The second group is the Community Chamber led, until last week, by Ernan McGettigan. If waffling on the Gerry Farry show was a measure of success the Chamber would be the most flourishing organisation in town. Unfortunately, this is not how it is perceived. It has had its successes including the childrens playground and Christmas lights. However, the previous chairman was seen by some as too political, taking sides on issues on which he should have stayed neutral. Most of the list of things that need doing in town, many of which featured in our last issue, are within the remit of the Chamber. When its committee is seen tackling them, more potential members, especially from the business community, will note progress being made, and join the organisation. With just 20% of the 300 companies in town listed as members, visible action is a necessity if the Chamber is to have any relevance to the future of the area. The very fact that there were no submissions for directorships is itself worrying. I say worrying because a strong chamber is vital to this town - particularly at a time when its future is looking bright with decentralisation and new developments in the pipeline.
Our third leader is the Mayor, an office that changed hands last week. The previous incumbent, Ciaran Twomey, performed well in this office. While operating in an honorary position, Ciaran tried to make a difference and certainly put himself about in promoting Donegal Town to the best of his ability. His frustration at the restrictions placed on him by the Chamber have been well publicised and can be read in an article that starts alongside. Ernan McGettigan has now re-taken the position of the towns first citizen and let us hope the reforms he mentioned on, where else, The Gerry Farry Show, will come to fruition.

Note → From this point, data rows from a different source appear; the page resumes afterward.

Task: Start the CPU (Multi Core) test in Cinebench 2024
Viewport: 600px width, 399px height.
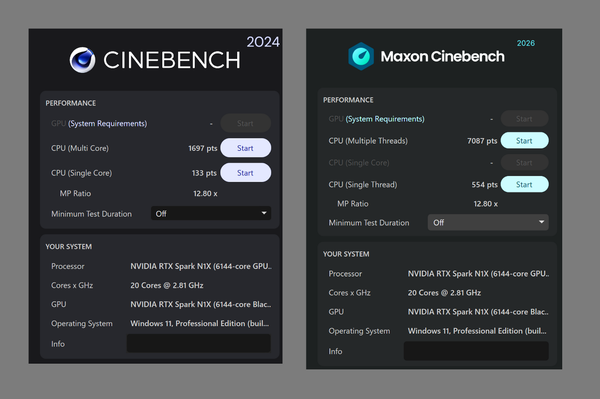Action: click(x=246, y=148)
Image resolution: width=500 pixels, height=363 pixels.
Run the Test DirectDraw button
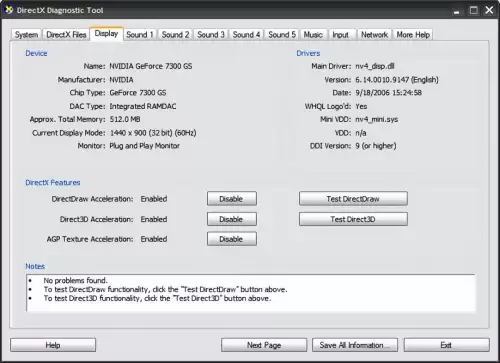(x=353, y=199)
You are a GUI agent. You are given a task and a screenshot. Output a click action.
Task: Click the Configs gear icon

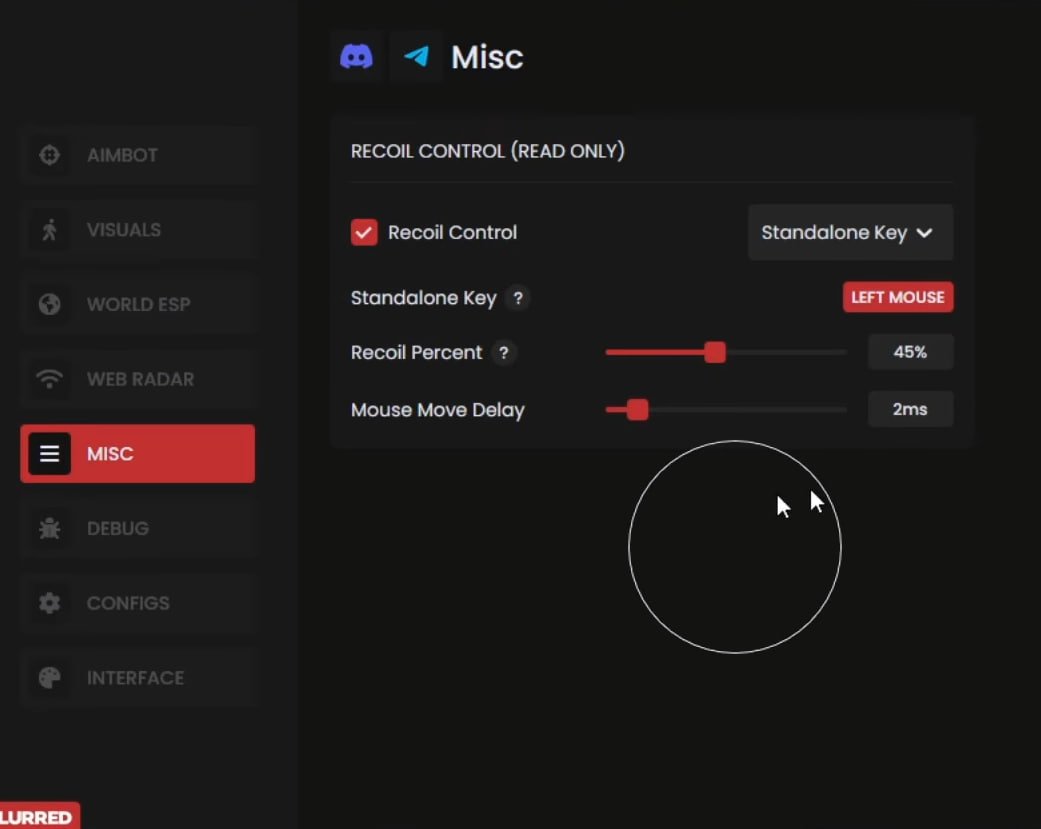pos(49,603)
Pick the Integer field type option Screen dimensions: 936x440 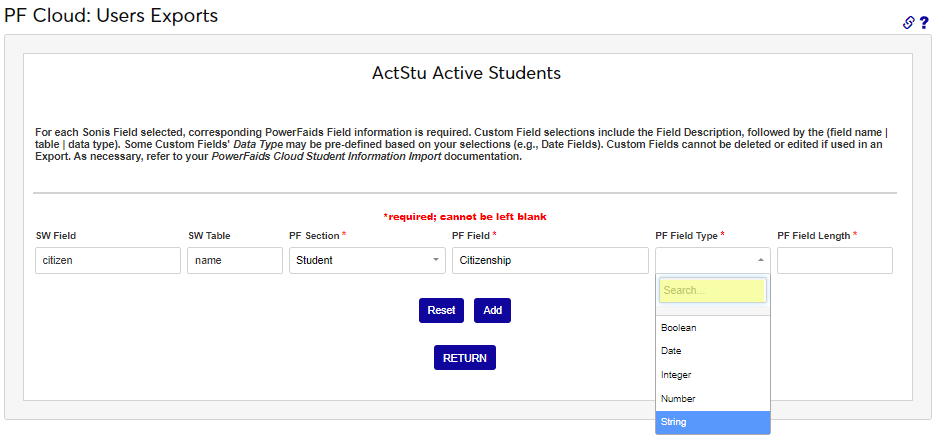(713, 375)
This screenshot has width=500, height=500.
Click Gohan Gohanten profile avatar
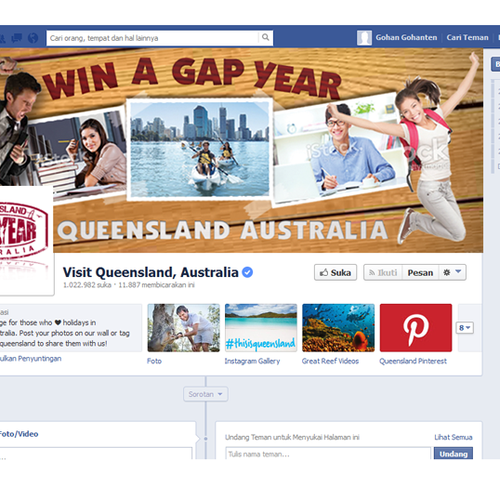point(364,38)
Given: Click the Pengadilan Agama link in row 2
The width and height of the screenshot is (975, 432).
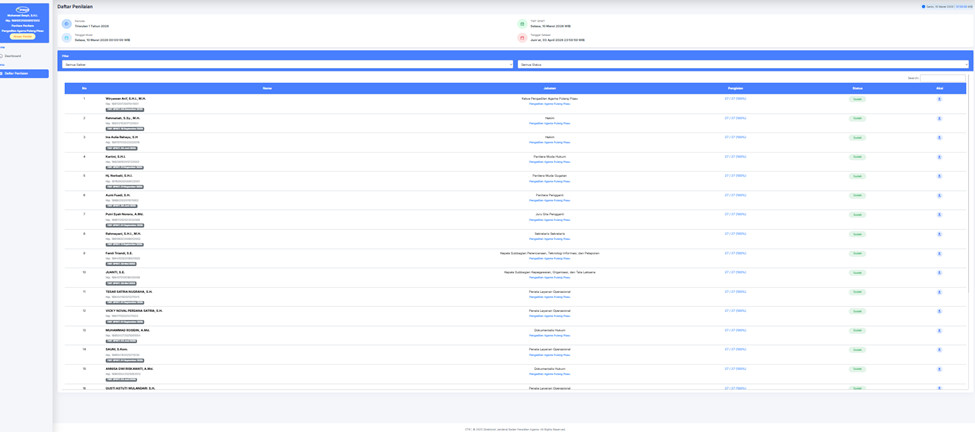Looking at the screenshot, I should (x=549, y=123).
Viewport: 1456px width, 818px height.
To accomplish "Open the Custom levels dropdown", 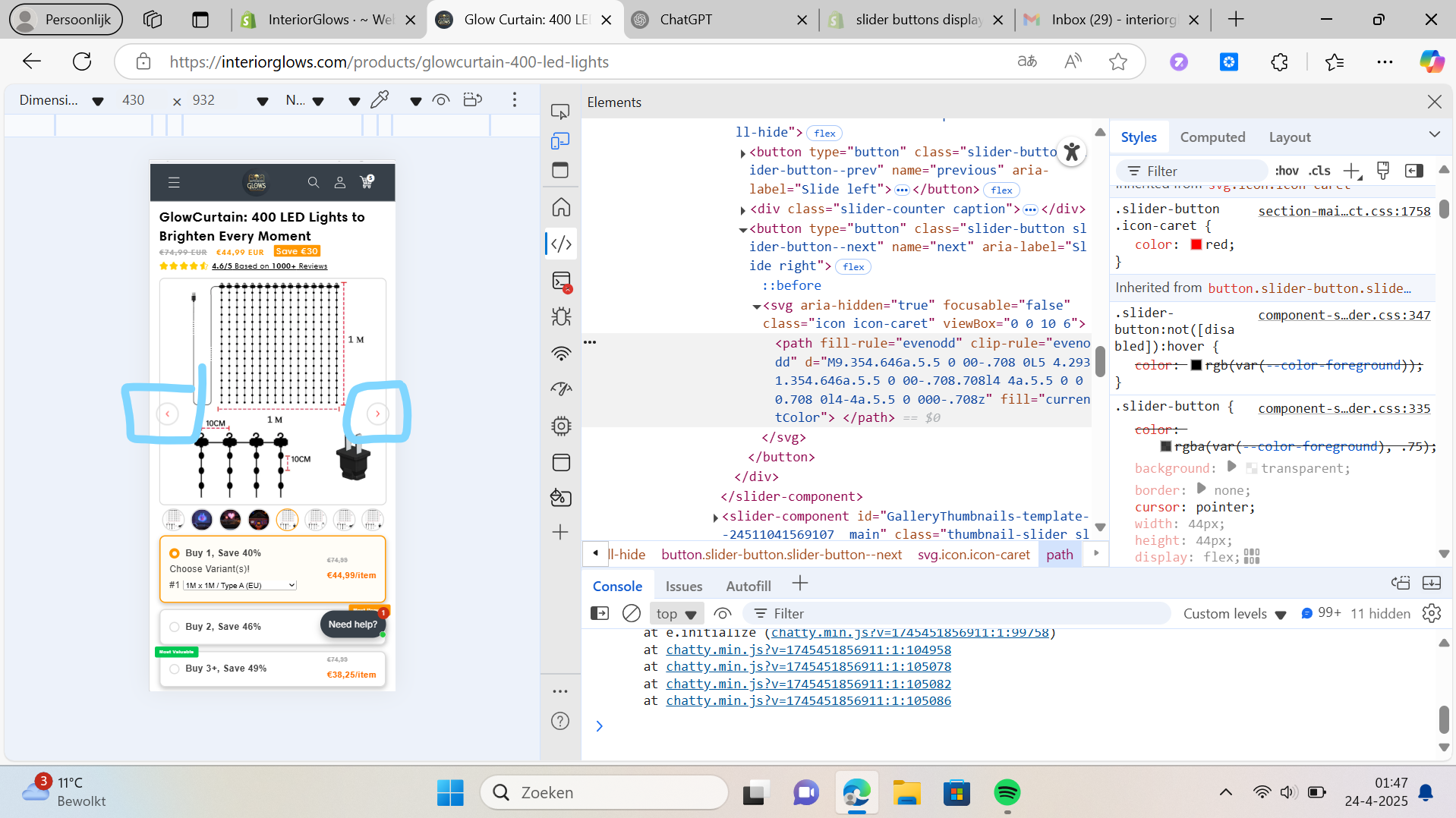I will click(x=1234, y=613).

Last, but not least, our fourth leader is County Councillor, Jonathan Kennedy. This, in my opinion, is a full-time position. Paying in the region of €50,000 a year, any person hoping to adequately represent an area such as Donegal Town and environs would need to be spending the bulk of his/her time in constituency work. As of yet, Cllr Kennedy has made little impact, either in the council chamber, or locally. Maybe its still a little early. But, after the guts of two years, the St Josephs Avenue man should be starting to get his head above the parapet, and making a difference. Certainly, there is enough to be done. One of the first things Jonathan must learn is to stop taking constructive criticism personally. If he cant handle opposition, politics is not the game to be in. The amount of emotional and physical energy lost in dwelling on perceived sleights would be better directed in sorting out the many problems evident around town. Mr Kennedy could yet make an imaginative and forceful representative but he would need to be starting soon!
So there folks - these are the people who lead the fight for the future of our town. Each has a part to play - the biggest of which are preview and overview eg; there is no point in now objecting to the pumping station at the pier it should have been done before work started. Plannings have never been so transparent - and it is up to those who are at the top of town organisations to get sight of every development proposed for the area that could affect its infastructure or landscape. Only by doing so can we be informed on what is about to happen and, if we think it is not suitable, be able to voice objections.
Our councillor, Chamber head, mayor and Enterprise boss all have important parts to play in the future development of this town. They are our links to higher authorities and strategic lobbying forces. But they must be prepared to work in a forward thinking progressive manner.
And therein lies the chief problem our main organisations spend so much time looking backwards, trying to rectify problems that have already occurred, that they are not anticipating the many pitfalls that lie ahead in individual, council and development plans for the future of the town. I repeat, it is too late to get into dialogue when a structure is nearly complete, plannings need to be watched, blueprints studied, and discussions initiated at the embryonic stage. The disasters on the river and the monstrosity that is the pumping station should have taught us that.